Given records:
• • •

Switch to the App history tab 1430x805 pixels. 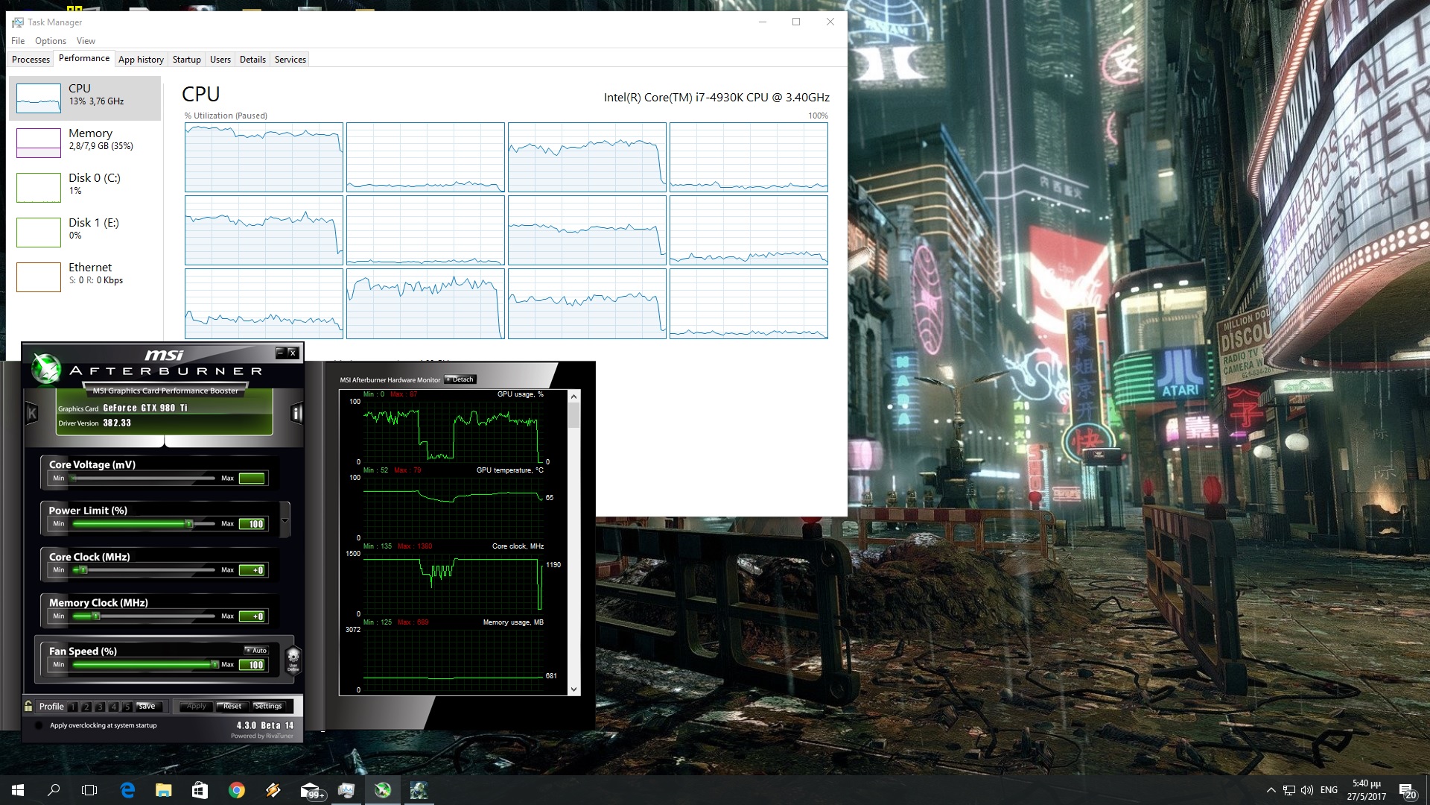click(141, 60)
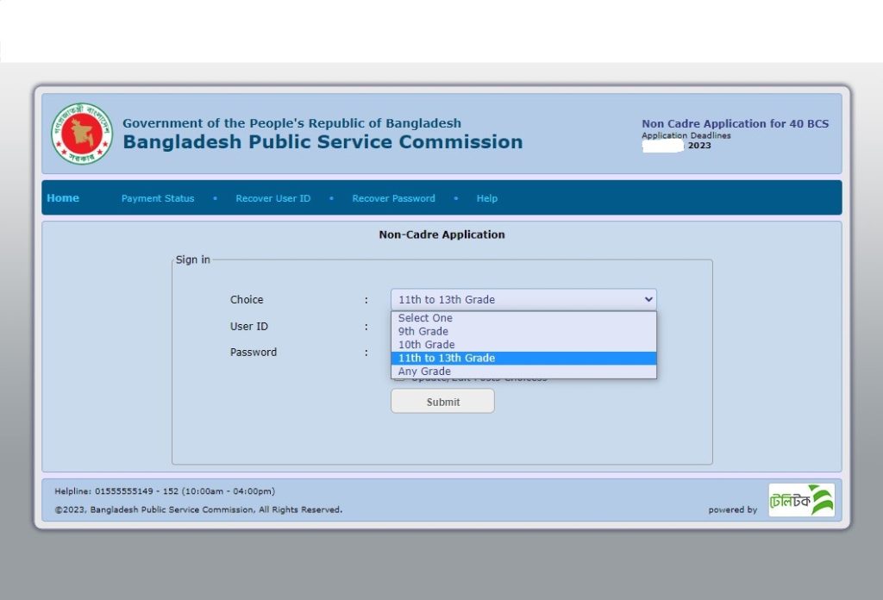Open the Payment Status page
The height and width of the screenshot is (600, 883).
[x=158, y=198]
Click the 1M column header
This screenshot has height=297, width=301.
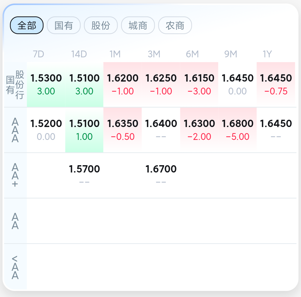[x=115, y=54]
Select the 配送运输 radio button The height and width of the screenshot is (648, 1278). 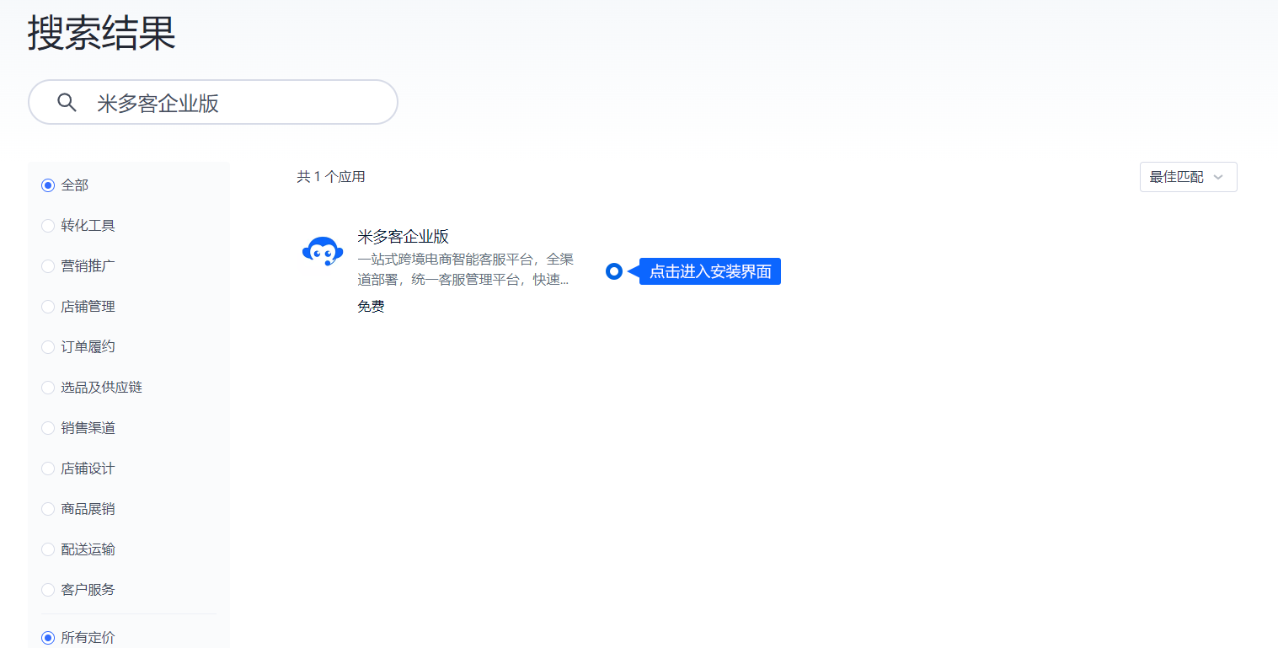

• • •

Render the stretch from the line containing "Click the 1M column header" through the end of the rows as a numbered list. Omit blank lines and leave the pictures out.

1. Click the 1M column header
2. This screenshot has height=297, width=301.
3. [x=115, y=54]
4. Select the 配送运输 radio button The height and width of the screenshot is (648, 1278). 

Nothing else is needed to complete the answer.